Exercise: Resume the Shaun Barnett interview text from the point where it stops, answering the last question posed to him.

Endeavour and Adventure

An interview with Shaun Barnett

For almost 20 years Shaun Barnett has made his living from writing and photographing New Zealand’s wild places, a career built on his own love of the bush and mountains. He has written best-selling tramping guides, an introduction to New Zealand’s natural history and, together with Rob Brown and Geoff Spearpoint, a history of backcountry huts.

We asked him a few questions about a life spent outdoors.

How did you get started in tramping?

I did my first tramp in 1983, into the Ruahine Range, with a high-school friend, Michael Bennett, and his father, Arthur. We only walked 30 minutes or so into Triplex Hut, but I loved being there overnight, and wondered where the tracks beyond the hut led to. The following year another school friend, Daryl Ball, invited me on a youth group tramp to Kaweka Flats. It was a frosty winter night, and I remember sitting around the sparking fire underneath the Milky Way, yakking about life, the universe and everything. We were camped out under a large tent fly, and Daryl couldn’t find his sleeping bag, which meant he had a pretty shivery fitful sleep. In the morning, much to everyone’s hilarity, we found another guy had been accidently using it for his pillow. However, an Outdoor Pursuits Centre course in my sixth form year (1985) was probably the key moment when I decided that I wanted to lead an outdoor life, and began regular tramping with a few like-minded friends.

Being inexperienced, we made lots of mistakes, sometimes really fundamental stuff. Like being over-ambitious on how far we could get in a weekend, going terribly under-equipped, and at times not having much safety margin. But we learnt fast. Getting caught out in winter with no shelter, no sleeping mat, no billy or burner (all Kaweka Huts had billys then, and we always cooked on the wood stove) was one of those learning experiences. On another occasion, we learnt that pumping up your tyre tubes before getting to the river was not a great idea. We’d thought we’d been smart by avoiding the need to carry a pump, but on the tramp in the tyres got caught between the trees, and only half of them stayed inflated. Plans to tube down the river had to be shelved.

Writing can be a difficult way of paying the bills in New Zealand, yet I understand you’ve been doing it fulltime for over a decade now. Can you tell us about the decision to quit the day job to work fulltime as an outdoors writer and photographer?

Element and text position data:
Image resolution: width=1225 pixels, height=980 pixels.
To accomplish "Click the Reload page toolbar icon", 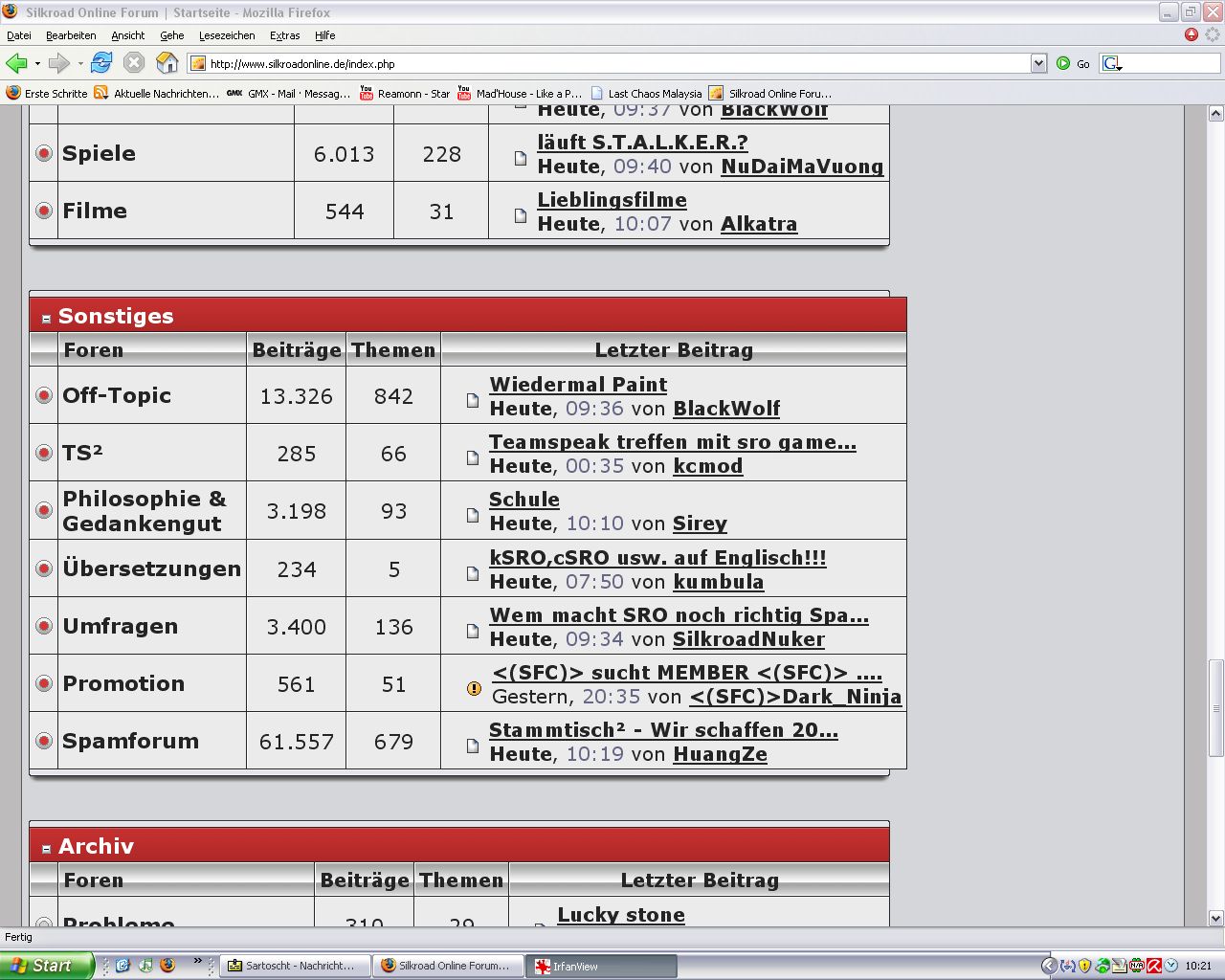I will tap(101, 63).
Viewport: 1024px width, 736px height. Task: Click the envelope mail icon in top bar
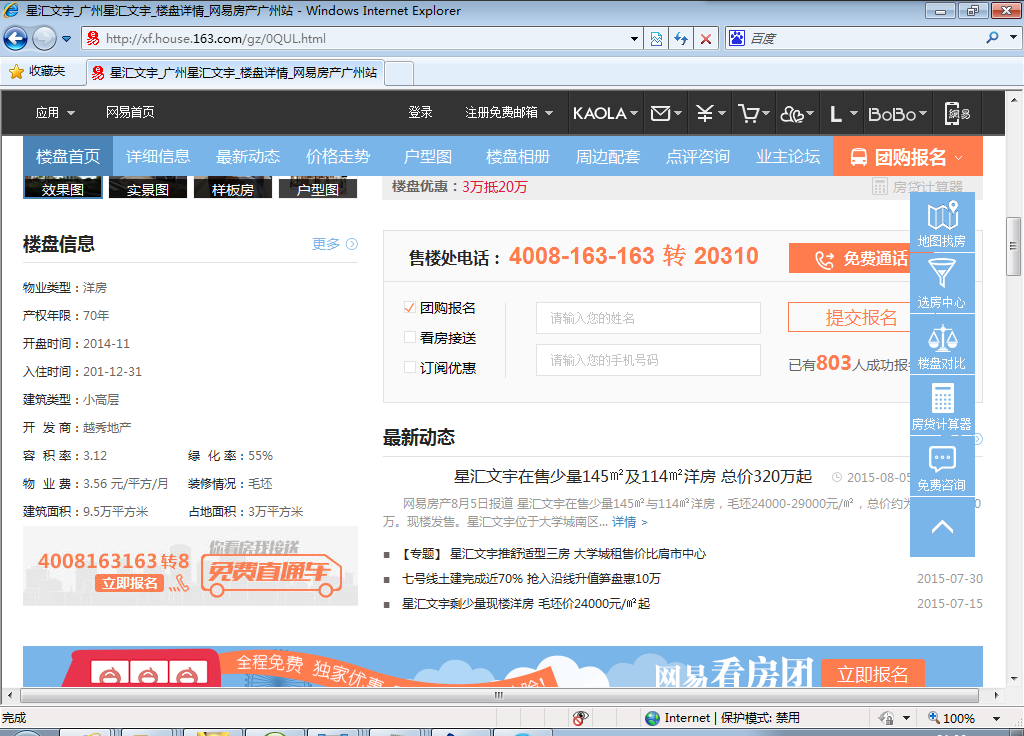(x=660, y=114)
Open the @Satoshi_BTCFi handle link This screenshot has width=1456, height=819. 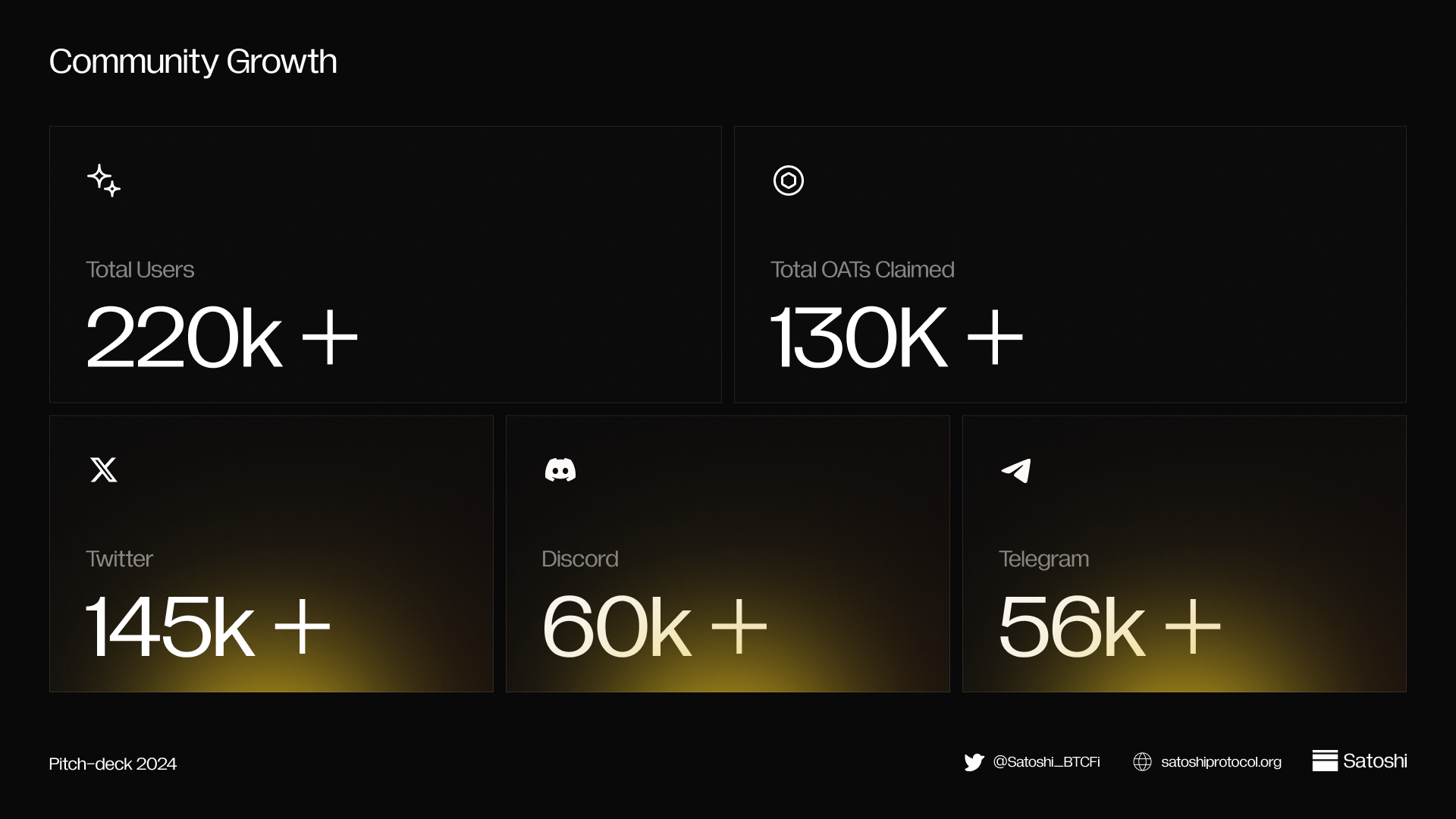point(1046,762)
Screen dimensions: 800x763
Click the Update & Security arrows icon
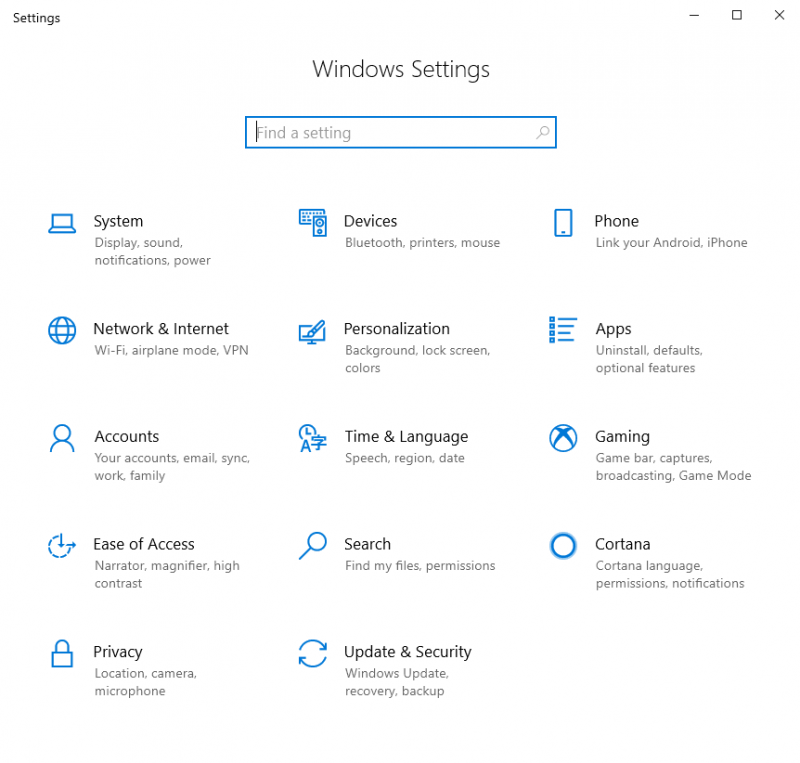pos(312,653)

Reply:
For several years in the early to mid-1990s, I worked for the Department of Conservation, firstly doing fur seal and kiwi surveys on the West Coast, then doing possum control in the Waikato. At the same time, I’d begun selling a few photographs to Craig Potton Publishing calendars, Macpac catalogues and also had a few pictures accepted into Colin Monteath’s Hedgehog House photo library. By 1996, this has turned into a small but regular extra income to supplement my modest DOC salary. I had plans to travel with my partner (now wife) Tania, but when she got her first full-time job, we decided to delay the trip for a year. I’d had enough of killing possums, and was finding it too hard to manage full-time work as well as my other interests, so decided to use some of my savings to take a year off to develop my photography and writing.

It was a naïve and possibly foolhardy decision; I had no idea how hard it would be, but really at the time I had nothing to lose. We lived very inexpensively, flatting with others in Hamilton; I had some savings, and on the strength of having two articles accepted for publication, decided I’d become a full-time writer/photographer. One of these was a tramping article for Wilderness, and the other one I co-wrote with a DOC colleague on kaka for New Zealand Geographic.

After spending eight months travelling in Alaska, Canada and South America in 1997/98, we returned to New Zealand, where Tania got a job in Wellington. We’ve lived here ever since, sharing roles working and, since 2001, parenting. Being self-employed, and working from home means good flexibility (with the exception of deadlines) so I’ve been able to adjust my work from part-time to full-time as need arises to fit in with Tania’s work and the arrival of our three children (Tom, Lee and Lexi).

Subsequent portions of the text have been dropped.